→ **Collected data**
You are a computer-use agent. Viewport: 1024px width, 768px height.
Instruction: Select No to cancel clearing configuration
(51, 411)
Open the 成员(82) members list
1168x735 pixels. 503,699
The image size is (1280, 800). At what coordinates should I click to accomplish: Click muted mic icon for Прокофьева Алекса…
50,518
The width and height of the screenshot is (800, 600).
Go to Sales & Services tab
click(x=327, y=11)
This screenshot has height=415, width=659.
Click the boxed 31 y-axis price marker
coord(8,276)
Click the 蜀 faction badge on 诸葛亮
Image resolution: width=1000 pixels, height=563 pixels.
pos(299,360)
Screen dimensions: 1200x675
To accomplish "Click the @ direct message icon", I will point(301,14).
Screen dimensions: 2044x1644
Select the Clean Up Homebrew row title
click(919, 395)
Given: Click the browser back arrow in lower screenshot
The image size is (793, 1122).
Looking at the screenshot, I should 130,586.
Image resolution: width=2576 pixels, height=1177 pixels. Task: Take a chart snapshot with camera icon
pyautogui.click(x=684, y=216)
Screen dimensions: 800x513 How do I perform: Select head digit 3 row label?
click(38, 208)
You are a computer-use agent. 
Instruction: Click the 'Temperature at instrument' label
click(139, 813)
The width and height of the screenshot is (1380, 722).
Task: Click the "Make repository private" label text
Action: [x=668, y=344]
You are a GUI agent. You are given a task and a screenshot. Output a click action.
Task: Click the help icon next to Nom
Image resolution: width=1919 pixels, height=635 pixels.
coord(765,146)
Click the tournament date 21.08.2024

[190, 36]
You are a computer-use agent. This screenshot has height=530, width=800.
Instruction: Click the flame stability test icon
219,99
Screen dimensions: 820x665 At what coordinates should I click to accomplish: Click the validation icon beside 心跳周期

→ **Assigned task**
Go through the records above, find each line with the string "agent", and copy it.

→ **Response to this exercise**
You are a computer-use agent. Viewport: 1024px width, 768px height.
You are a computer-use agent. 
You are a GUI agent. You are given a task and a screenshot. Output a click action.
You are a computer-use agent. This screenshot has height=530, width=800.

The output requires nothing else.